A agência, com sede em Paris, defende assim uma menor dependência da China, que detém uma posição dominante no refino e processamento de minerais essenciais para a transição energética, como as terras raras magnéticas e o cobalto, bem como de matérias-primas indispensáveis para os chips de IA, a robótica e a indústria militar, como o gálio e o germânio.
A AIE alerta ainda que o principal risco geopolítico reside no facto de a China controlar também componentes já fabricados de que os países ocidentais dependem, como as baterias de fosfato de ferro - lítio (LFP), amplamente utilizadas em veículos elétricos.
"Se os preços das terras raras triplicassem, o custo de um automóvel aumentaria apenas cerca de 0,1%. Já se os preços dos materiais para baterias triplicassem, o preço final dos veículos elétricos e dos sistemas de armazenamento subiria cerca de 5%", exemplifica a agência.
A instituição sublinha que a dependência da China pode provocar aumentos significativos dos preços caso Pequim decida restringir as exportações, como aconteceu este ano com algumas matérias-primas na sequência do conflito no Médio Oriente, numa tentativa de proteger o mercado interno.
"Na Europa, os preços do gálio e das terras raras pesadas (disprósio e térbio) são atualmente cerca de cinco vezes superiores aos praticados no mercado interno chinês, enquanto os preços do germânio são quase três vezes mais elevados", indica o relatório.
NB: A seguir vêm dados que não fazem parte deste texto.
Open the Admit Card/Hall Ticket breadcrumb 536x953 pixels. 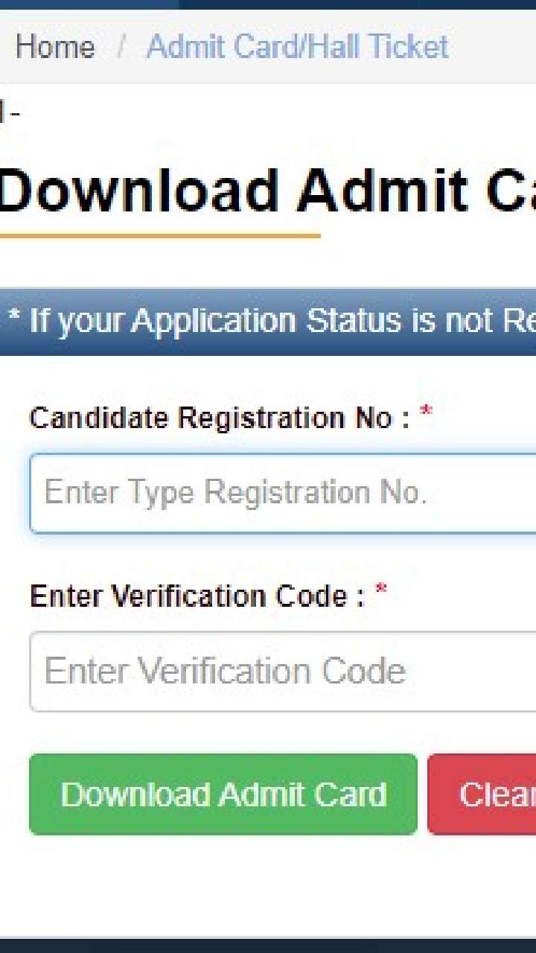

Segundo a AIE, estes dados evidenciam "os desafios de garantir o abastecimento fora do fornecedor dominante".
O relatório destaca ainda o papel das reservas estratégicas e do armazenamento como forma de reduzir a dependência da China, estimando que o custo anual líquido de manter reservas de segurança para os 11 materiais considerados de maior risco seja inferior a 900 milhões de dólares (784 milhões de euros) para os países que procuram alternativas ao fornecedor dominante.
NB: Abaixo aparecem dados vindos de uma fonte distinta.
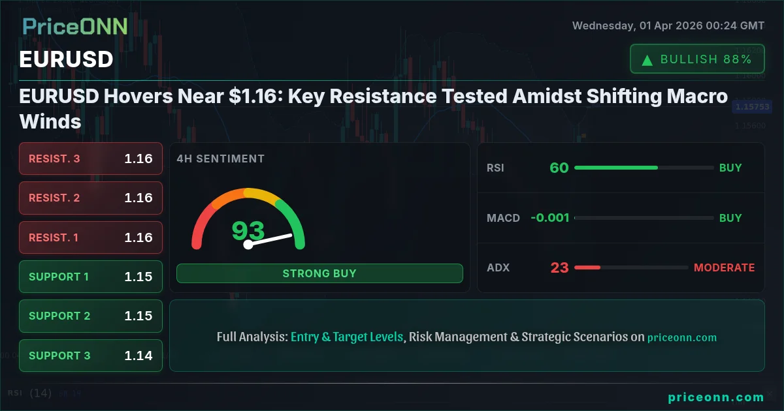Select the EURUSD ticker heading
This screenshot has height=411, width=784.
click(66, 59)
"Este valor é insignificante quando comparado com os biliões de dólares em produção industrial a jusante protegidos contra um eventual desabastecimento", refere a agência, que estima em 6,5 biliões de dólares (5,6 biliões de euros) anuais o valor da produção nos setores automóvel, da alta tecnologia, da defesa e da energia exposta a esse risco.
Em declarações à imprensa, o economista-chefe da AIE, Tim Gould, elogiou os sistemas de reservas estratégicas implementados pelo Japão e pela Coreia do Sul e sublinhou a importância de "diversificar as cadeias de abastecimento".
O responsável pela área dos minerais críticos da AIE, Tae-Yoon Kim, destacou o crescimento da procura de alguns minerais essenciais para o desenvolvimento da inteligência artificial.